**What to produce**
Take the line that contains "Task: Expand the Channels panel header" and each one after it through the last line below, and retype them exactly. Leave out the pictures.

**Data extracts**

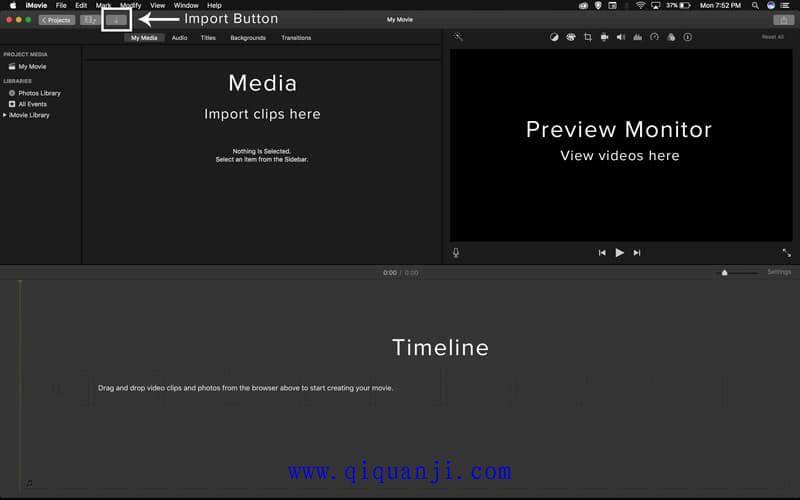Screen dimensions: 800x500
Task: Open the Modify menu in menu bar
Action: (131, 5)
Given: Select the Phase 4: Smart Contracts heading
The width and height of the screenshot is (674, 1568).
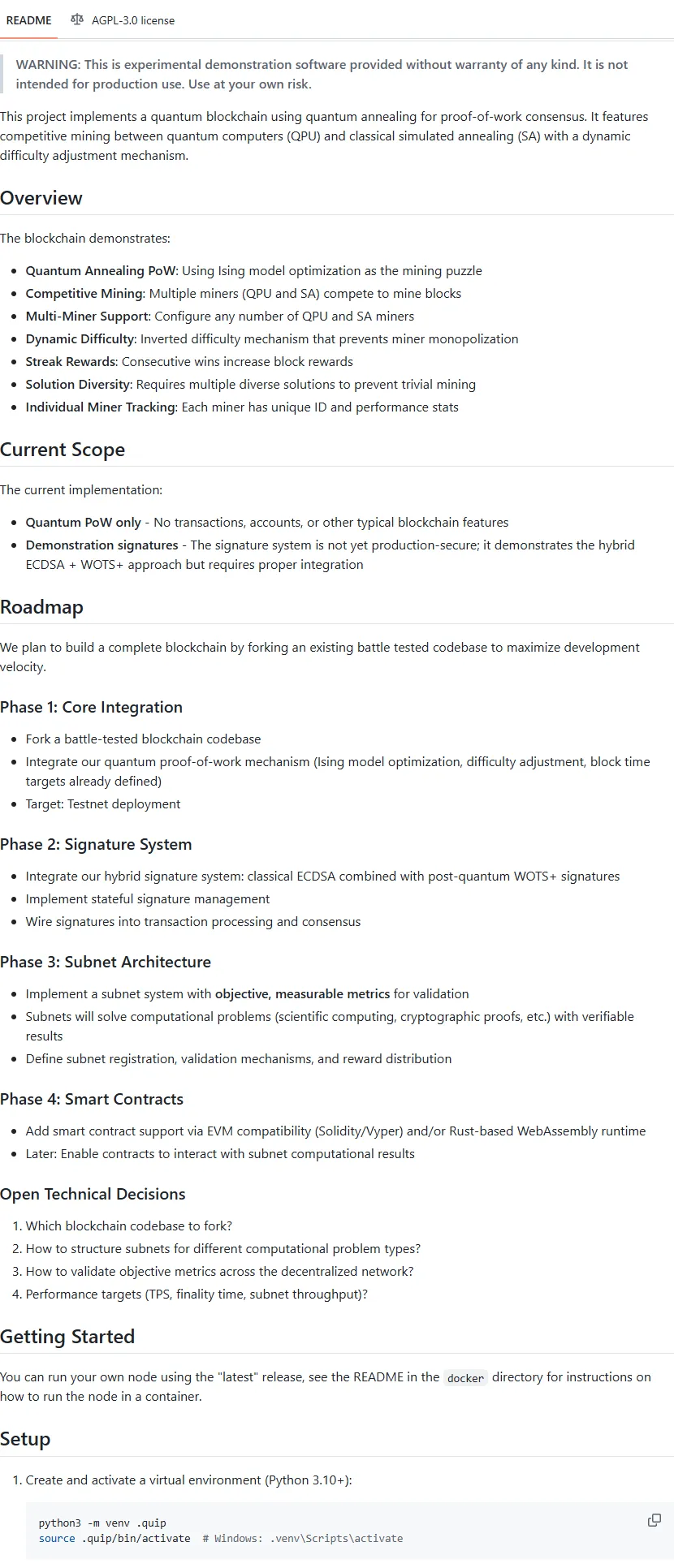Looking at the screenshot, I should click(92, 1099).
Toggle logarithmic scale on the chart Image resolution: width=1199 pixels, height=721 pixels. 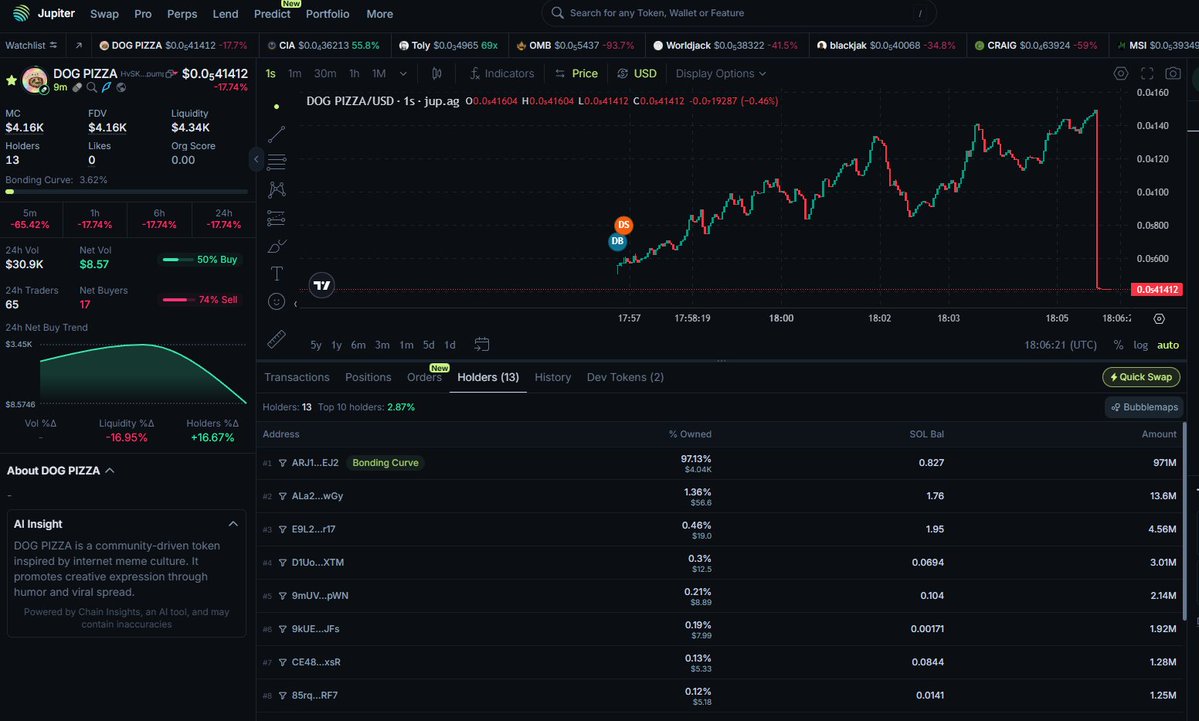pos(1141,344)
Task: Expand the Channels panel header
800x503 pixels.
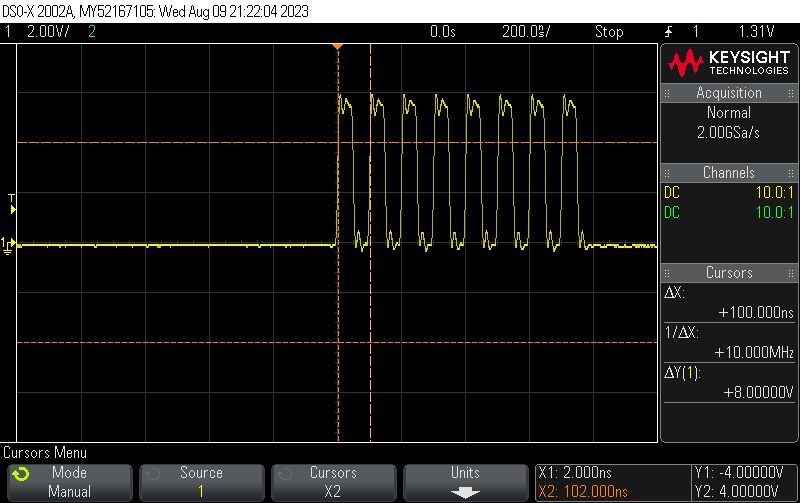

**Your solution**
Task: Expand the Channels panel header
800x503 pixels.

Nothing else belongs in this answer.